Tuesday, December 10, 2013

Pitfalls of Paradox: Scholarship in the Wild

   When I went to live in the Arizona forest, I intended to record a year of hermetic and monastic existence. My research had yielded a route of travel which would leave me in any one location  no longer than two weeks. I would follow the weather and maintain a proximity to streams, lakes, and rivers. I would live off the land.
    Two weeks out, I had escaped a forest fire and survived a raid by federal agents. Both of these factors contributed to my initial change in plans. I was diverted to nearby Sitgreaves Forest and Bear Canyon Lake. I began to socialize and my focus changed.
    The diversity of people and purpose I encountered fascinated me. More often my journals reflected character sketches and stories about the people I met and less concerning the day to day efforts of survival. I was hooked on the culture of personality I found among these visitors and inhabitants of the forest.

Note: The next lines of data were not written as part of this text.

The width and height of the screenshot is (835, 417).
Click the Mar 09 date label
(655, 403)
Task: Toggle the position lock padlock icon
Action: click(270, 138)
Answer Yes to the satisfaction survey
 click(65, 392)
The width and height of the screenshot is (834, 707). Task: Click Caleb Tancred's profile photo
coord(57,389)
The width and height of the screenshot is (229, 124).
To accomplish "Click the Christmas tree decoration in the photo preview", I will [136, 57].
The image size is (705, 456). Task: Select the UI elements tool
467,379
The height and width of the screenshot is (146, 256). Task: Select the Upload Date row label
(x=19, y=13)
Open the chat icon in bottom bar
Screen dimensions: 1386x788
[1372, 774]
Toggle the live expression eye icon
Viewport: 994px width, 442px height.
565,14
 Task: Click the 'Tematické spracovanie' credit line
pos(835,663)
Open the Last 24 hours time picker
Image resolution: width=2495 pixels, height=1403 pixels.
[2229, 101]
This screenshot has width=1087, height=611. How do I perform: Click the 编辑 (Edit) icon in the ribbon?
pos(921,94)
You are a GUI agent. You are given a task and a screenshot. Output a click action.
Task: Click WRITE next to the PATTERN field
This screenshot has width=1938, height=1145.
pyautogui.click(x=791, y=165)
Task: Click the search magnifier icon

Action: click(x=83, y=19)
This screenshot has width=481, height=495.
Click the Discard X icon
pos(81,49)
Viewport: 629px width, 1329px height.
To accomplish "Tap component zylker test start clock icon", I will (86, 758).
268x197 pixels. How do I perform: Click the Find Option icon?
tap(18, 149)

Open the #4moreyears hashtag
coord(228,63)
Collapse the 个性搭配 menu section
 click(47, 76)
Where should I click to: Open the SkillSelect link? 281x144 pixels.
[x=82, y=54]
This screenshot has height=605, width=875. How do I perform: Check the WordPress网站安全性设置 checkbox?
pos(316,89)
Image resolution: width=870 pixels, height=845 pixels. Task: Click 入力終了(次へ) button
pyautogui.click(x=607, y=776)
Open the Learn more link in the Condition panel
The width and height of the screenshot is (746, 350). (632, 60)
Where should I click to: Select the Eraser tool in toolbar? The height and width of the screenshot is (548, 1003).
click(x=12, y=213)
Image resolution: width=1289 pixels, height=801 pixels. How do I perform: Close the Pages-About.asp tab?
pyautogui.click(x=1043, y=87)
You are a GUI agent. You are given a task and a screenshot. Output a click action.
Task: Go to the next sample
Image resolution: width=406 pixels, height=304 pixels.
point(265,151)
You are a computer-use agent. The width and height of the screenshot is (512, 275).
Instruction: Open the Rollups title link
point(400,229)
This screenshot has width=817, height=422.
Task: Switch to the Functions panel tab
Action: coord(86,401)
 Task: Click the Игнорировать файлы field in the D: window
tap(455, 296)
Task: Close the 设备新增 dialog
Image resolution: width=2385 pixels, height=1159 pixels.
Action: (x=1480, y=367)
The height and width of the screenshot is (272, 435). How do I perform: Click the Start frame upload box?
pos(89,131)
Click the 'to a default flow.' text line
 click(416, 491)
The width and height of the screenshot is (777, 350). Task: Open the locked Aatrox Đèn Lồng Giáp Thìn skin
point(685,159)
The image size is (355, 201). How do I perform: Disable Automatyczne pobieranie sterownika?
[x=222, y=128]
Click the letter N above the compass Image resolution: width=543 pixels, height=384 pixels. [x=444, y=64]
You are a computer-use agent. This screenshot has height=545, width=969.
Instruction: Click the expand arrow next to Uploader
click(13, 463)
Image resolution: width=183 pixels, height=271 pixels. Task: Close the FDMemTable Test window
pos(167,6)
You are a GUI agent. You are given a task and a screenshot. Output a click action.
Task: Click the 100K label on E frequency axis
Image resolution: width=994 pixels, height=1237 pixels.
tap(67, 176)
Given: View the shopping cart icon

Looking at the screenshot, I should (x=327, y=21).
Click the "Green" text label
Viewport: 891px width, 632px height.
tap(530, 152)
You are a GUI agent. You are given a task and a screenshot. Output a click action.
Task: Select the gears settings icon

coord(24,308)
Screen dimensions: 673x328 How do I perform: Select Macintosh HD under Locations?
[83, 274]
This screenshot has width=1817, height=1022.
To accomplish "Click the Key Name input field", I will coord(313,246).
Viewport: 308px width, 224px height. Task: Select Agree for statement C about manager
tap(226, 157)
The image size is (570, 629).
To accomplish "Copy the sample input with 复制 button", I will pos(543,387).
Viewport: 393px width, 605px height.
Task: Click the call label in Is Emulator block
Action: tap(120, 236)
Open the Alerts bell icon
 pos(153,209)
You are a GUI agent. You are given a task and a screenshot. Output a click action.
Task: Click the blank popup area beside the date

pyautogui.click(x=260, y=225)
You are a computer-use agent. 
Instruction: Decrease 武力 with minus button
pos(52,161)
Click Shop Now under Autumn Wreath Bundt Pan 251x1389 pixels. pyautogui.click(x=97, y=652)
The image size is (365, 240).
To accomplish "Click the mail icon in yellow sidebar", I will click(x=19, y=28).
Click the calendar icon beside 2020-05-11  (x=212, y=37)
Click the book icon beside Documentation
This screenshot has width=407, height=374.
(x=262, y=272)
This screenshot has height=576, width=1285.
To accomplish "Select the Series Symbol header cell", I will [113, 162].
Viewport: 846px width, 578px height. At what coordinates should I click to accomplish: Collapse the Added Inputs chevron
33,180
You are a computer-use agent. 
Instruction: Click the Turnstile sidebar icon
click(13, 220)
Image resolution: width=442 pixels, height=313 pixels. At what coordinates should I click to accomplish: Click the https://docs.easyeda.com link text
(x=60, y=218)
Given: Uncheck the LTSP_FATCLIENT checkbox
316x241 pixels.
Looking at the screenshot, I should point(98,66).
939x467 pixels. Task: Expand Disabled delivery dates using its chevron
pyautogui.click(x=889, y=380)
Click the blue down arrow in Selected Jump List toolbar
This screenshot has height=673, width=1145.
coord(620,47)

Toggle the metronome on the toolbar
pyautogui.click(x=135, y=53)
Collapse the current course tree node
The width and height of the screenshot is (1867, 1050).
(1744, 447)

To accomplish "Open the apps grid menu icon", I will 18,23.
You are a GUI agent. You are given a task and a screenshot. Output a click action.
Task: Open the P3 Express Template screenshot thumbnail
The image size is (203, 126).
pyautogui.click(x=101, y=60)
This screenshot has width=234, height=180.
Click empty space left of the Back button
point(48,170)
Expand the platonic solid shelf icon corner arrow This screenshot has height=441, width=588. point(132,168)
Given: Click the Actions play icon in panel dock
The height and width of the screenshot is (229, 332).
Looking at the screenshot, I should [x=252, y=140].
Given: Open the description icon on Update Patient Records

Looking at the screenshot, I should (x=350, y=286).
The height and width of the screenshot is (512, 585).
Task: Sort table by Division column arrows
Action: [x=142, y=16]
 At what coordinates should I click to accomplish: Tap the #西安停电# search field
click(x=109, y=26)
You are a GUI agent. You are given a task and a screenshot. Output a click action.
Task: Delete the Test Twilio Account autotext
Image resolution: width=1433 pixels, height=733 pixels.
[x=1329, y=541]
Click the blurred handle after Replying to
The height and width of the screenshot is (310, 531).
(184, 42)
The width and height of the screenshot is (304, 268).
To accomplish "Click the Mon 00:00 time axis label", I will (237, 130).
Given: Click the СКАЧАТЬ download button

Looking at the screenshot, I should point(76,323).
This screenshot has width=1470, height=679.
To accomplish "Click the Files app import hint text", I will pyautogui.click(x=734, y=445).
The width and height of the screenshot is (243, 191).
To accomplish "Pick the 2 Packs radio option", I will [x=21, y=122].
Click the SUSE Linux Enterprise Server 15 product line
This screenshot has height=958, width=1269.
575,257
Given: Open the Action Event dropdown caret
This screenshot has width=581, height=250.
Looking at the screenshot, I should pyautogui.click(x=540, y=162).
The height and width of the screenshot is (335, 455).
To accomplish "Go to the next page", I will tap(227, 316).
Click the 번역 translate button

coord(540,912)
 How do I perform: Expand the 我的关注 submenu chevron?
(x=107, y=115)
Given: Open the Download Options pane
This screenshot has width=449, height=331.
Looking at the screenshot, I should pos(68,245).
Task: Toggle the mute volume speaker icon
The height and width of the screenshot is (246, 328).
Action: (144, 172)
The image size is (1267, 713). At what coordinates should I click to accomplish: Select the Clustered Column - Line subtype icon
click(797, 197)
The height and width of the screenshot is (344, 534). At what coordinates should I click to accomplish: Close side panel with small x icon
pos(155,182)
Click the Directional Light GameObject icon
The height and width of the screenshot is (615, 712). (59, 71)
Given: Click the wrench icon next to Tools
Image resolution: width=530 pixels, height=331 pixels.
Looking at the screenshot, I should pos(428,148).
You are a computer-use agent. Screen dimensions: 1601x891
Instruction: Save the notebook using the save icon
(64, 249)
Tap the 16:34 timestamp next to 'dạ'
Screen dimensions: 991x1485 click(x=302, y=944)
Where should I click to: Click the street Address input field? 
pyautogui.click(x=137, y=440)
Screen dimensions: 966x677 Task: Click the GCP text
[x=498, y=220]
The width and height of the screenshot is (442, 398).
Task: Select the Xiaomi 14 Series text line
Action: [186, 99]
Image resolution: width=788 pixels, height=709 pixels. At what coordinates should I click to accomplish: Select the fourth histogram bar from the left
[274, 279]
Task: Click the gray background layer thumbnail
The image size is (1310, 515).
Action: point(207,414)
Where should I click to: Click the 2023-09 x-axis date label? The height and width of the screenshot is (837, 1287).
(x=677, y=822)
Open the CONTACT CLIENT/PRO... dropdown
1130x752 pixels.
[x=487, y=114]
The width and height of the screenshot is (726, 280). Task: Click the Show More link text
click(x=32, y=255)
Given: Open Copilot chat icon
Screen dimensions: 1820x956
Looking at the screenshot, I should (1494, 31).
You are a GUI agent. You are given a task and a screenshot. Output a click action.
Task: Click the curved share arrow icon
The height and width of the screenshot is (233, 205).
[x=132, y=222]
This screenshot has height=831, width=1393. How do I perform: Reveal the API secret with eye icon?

    My year in the forest stretched to nearly five. I abandoned my original route and opted to spend most of my time in only two locations, the better to observe and document the unusual assemblage of society I had found.
    During my investigations I became thoroughly acculturated. I was a part of this society. This afforded me a perspective unique to the peoples I sought to study, but also negated any possibility of objectivity; the researcher became the subject.